For the Braising Liquid
- When all the ribs were browned, removed and reserved on a plate, I deglazed the pan with half of the cider vinegar being sure to scrape up any of the little pieces of meat (fond) stuck to the pan. I immediately added the bacon and let it cook over medium heat until it began to crisp.
- Next, I added the onions and cooked for 6 - 8 minutes until they began to soften.
- Next, I added the garlic and carrots and continued cooking for a couple of minutes. Once the aromatics were softened, I added the chicken stock, beer, bay leaves, caraway seeds and the rest of the vinegar, scraping the bottom of the pan with a wooden spoon so I wouldn't lose any of the fond. I brought everything up to a boil, then lowered the heat and simmered for about 12 minutes.

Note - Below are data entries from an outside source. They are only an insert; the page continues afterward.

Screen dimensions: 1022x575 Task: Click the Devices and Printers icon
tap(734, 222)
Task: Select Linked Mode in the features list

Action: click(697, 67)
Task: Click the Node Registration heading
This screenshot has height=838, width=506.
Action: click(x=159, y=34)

- I started this in a fry pan and transferred everything to a Dutch oven. Not sure why, but If I were to do this again, I would skip the fry pan and do everything in the Dutch oven. Less clean up and just as effective.
- Preheat the oven to 300° F.
- After the braising liquid simmers, remove from heat and add the reserved ribs back into the liquid and cover. When I was done making pizza and the oven cooled off a little, I placed the Dutch oven into the wood burning oven, covered the front entry way and let it cook all night at about 200° F.

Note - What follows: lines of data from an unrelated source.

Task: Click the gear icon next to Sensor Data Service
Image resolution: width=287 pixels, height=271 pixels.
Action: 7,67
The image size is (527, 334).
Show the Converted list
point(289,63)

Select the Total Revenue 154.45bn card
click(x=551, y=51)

- Since you probably won't be cooking the ribs outside in a wood burning oven, place the Dutch oven into the preheated oven and cook for about 2 hours until they are fork tender. Give them a turn after the first 45 minutes of cooking. When they are fork tender, follow my Next Day steps below.
The Next Day
- In the morning, I removed the Dutch oven from the wood burning oven. In the kitchen I removed the cover and, wow! The aroma that hit me was amazing. Remove all the meat and reserve in a container with a lid or zip lock bag.

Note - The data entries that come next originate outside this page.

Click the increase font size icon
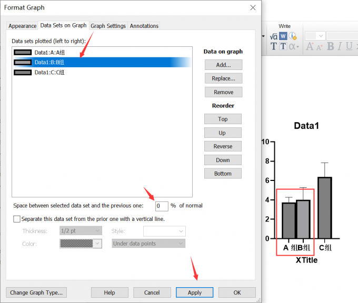Image resolution: width=358 pixels, height=303 pixels. [310, 46]
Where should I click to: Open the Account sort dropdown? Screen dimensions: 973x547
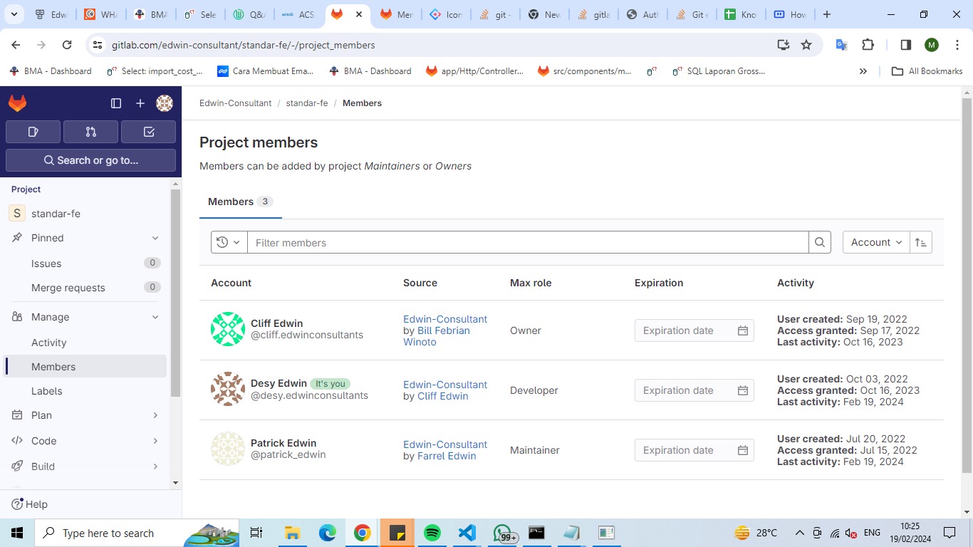(876, 242)
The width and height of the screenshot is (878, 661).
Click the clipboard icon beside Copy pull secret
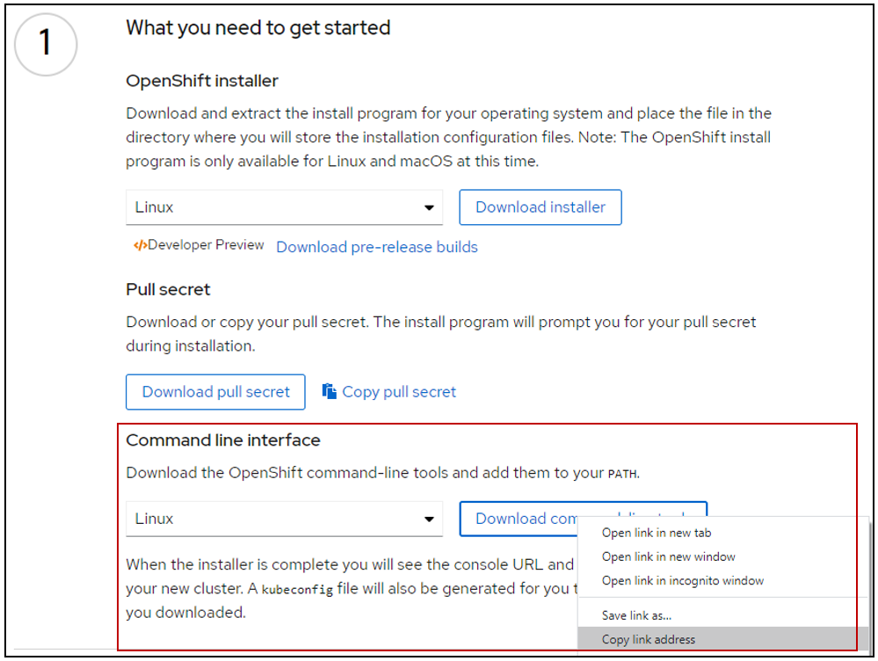[x=329, y=391]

- And yes, the meat does fall apart. You will be tempted to enjoy the ribs for breakfast but you may want to wait and serve them for dinner. With all the meat removed, strain the sauce through a fine meshed strainer using the back of a spoon to push all the liquid into another container. I used a plastic take-out food container with a lid.
- Since I wasn't serving this meal until dinner, I put the ribs and sauce into the refrigerator. By the time I was ready to serve, the fat separated from the rest of the sauce and sat at the top of the container. I used a spoon to scrape out the fat leaving me with an incredibly flavorful sauce.
- Use the sauce to reheat the meat and serve with your side dishes. I served sauteed broccoli rabe and orzo.